A recent Gallup poll found Congressional approval ratings are at 15 percent approval, 85 percent disapproval— a step up from the findings of the latest CBS News and Fox News polls, which both found an 11% approval rating for Congress.

Hayworth said that discontent is due to the economy.

We have a federal government right now that sits on our economy like a stone. It does not need to be that way, so this is an expression of frustration which I fully share.

She said that Christie’s allusion to New Jersey working better than Washington was fair.

I think there has to be a spirit of comity, no question… I think there has to be sincere effort to build a consensus… We have enormous opportunities for common ground with the Senate and with the president, and I would contend that the president, unfortunately, has assiduously ignored some of those areas.

Hayworth denied that the Republicans might be uncooperative, saying that representatives are simply defending the interests of their constituents. .

There is absolutely a spirit of cooperation.
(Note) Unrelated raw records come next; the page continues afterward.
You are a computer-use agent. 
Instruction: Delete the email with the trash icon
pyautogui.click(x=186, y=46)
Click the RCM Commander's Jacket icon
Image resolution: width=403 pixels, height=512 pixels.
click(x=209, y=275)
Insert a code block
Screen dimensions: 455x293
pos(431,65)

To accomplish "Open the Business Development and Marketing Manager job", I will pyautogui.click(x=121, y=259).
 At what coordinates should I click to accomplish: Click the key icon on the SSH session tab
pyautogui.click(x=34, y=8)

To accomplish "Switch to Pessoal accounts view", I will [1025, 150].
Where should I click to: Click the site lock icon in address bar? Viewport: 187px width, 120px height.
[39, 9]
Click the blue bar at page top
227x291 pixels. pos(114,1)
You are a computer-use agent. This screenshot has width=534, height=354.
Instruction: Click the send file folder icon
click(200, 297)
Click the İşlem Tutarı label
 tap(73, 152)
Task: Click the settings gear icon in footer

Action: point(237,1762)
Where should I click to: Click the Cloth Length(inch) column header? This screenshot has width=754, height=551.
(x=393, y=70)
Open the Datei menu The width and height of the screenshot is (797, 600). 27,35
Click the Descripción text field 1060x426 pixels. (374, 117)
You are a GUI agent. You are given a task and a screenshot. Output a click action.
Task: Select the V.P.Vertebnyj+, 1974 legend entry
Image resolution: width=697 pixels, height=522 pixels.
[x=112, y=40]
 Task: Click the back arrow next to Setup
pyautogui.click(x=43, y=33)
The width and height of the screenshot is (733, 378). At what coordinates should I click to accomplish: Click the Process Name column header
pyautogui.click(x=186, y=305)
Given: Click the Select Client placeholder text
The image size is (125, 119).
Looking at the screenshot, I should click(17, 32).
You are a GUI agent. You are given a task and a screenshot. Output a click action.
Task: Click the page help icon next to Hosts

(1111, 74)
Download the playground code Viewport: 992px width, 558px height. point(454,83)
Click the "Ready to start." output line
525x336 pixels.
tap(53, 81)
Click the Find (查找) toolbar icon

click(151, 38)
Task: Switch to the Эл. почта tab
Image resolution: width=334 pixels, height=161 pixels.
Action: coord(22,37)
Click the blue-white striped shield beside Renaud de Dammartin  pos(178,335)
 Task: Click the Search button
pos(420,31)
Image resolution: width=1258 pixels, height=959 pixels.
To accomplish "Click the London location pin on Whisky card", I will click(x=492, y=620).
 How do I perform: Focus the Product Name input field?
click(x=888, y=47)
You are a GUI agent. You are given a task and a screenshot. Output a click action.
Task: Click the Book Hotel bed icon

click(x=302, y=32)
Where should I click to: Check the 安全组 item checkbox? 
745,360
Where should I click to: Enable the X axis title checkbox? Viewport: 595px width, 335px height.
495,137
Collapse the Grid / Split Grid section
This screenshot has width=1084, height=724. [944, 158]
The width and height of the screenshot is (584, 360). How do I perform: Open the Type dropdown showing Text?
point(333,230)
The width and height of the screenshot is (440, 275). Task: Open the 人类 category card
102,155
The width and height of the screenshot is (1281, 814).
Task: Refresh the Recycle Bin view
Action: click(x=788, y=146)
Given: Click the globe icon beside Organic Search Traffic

And yes… I prefer cooperation, everybody wins in that case. We will not, on either side, I am sure, compromise the principals that we represent… If we on the House Majority side see that a plan increases net burdens on the American people… we will oppose it. Not because we seek to be contrarians, but because we recognize that we were elected to lift burdens.

What Happened: The Democratic Take

Pascrell agreed that the issue of securing Hurricane funding is resolved in the short-term, but he sees long-term problems with the way it was resolved.

It has, for the first time, been attached to cutting other programs, robbing Peter to pay Paul. This is a stupid, this is a wrong-headedness, and this is the result of a Congress that is divided. No way of getting around it or putting frosting on the cake. It doesn’t work.

He said that linking cuts to FEMA funding is unprecedented, and unwise. While Republicans say that borrowing for FEMA would add to the national debt, Pascrell disagreed, comparing Irene – a disaster affecting thirty-two million people from fifty-two Congressional Districts--to the financial crisis.

When no one is spending money it’s up to the federal government to do what it can and then pay its bills later… So when people talk out of one side of their mouth about bipartisanship and we gotta get together, and we gotta reconcile this, well that’s all well and good, but your actions speak louder than your words.

Pascrell said Obama has been vilified from day one.

To call him a liar during his State of the Union speech, to call him a Nazi on and off camera, these people, some of them will stop at nothing. So when you want to talk about reconciliation, you need to lower your voice and then raise your commitment to the fact.

He said the approval ratings showing such frustration with Congress are understandable.

Nothing is getting done.. We each of us have to look within ourselves to make the situation better each day rather than simply putting fuel on the flames.

Pascrell said the priority now should be job-creation, and pointed out that under Clinton there were three years of balanced budgets, with taxes ion the most affluent increasing and wide job expansion.

Two House Democrats have now officially embraced the Occupy Wall Street movement --Keith Ellison from Minnesota and Raul Grijalva from Arizona signed a statement saying that they are inspired by the protesters and share their anger at Wall Street.

Pascrell said other Democrats have expressed similar statements in support.

As long as we don’t touch anarchy in any shape or form, I think we’re right on in embracing the very ideals. Look, when no one is held accountable, this is what happens.

He blames Republicans and the push for less regulation as increasing “scams” on Wall Street, and creating unemployment and wage stagnation.

When you make the connection between that and stagnant wages and unemployment… it is a powerful, powerful connection, and I hope folks minimize it, because you’re in for a big surprise.